- Task to complete: Only lines holding "button" are needed; copy each of them from the data below.

═══ Given records

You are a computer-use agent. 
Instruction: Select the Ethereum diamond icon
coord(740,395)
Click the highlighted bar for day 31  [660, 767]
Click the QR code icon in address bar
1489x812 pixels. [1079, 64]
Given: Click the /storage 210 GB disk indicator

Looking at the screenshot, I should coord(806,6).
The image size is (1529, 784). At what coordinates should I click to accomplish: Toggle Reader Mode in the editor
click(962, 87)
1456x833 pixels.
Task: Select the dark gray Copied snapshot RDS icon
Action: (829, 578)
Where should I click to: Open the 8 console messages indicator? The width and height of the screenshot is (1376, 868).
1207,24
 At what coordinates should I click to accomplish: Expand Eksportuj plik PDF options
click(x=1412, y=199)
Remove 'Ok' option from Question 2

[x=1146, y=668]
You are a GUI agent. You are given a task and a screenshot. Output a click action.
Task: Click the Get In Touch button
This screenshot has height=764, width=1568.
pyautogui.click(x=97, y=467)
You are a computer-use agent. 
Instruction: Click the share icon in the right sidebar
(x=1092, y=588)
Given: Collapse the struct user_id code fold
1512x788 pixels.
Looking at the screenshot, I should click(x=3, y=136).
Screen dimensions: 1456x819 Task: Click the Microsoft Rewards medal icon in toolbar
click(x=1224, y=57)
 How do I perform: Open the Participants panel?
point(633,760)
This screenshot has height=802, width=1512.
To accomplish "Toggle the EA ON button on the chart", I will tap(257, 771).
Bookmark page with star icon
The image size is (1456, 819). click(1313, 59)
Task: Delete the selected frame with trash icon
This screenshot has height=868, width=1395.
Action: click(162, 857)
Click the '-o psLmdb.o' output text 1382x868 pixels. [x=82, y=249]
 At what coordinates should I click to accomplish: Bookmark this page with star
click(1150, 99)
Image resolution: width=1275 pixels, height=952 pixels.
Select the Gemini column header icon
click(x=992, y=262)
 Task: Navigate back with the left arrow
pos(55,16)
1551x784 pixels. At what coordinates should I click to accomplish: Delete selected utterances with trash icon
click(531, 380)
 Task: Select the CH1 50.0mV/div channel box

══════

- Finished exercise:
Task: Click the Get In Touch button
To accomplish "Toggle the EA ON button on the chart", I will tap(257, 771).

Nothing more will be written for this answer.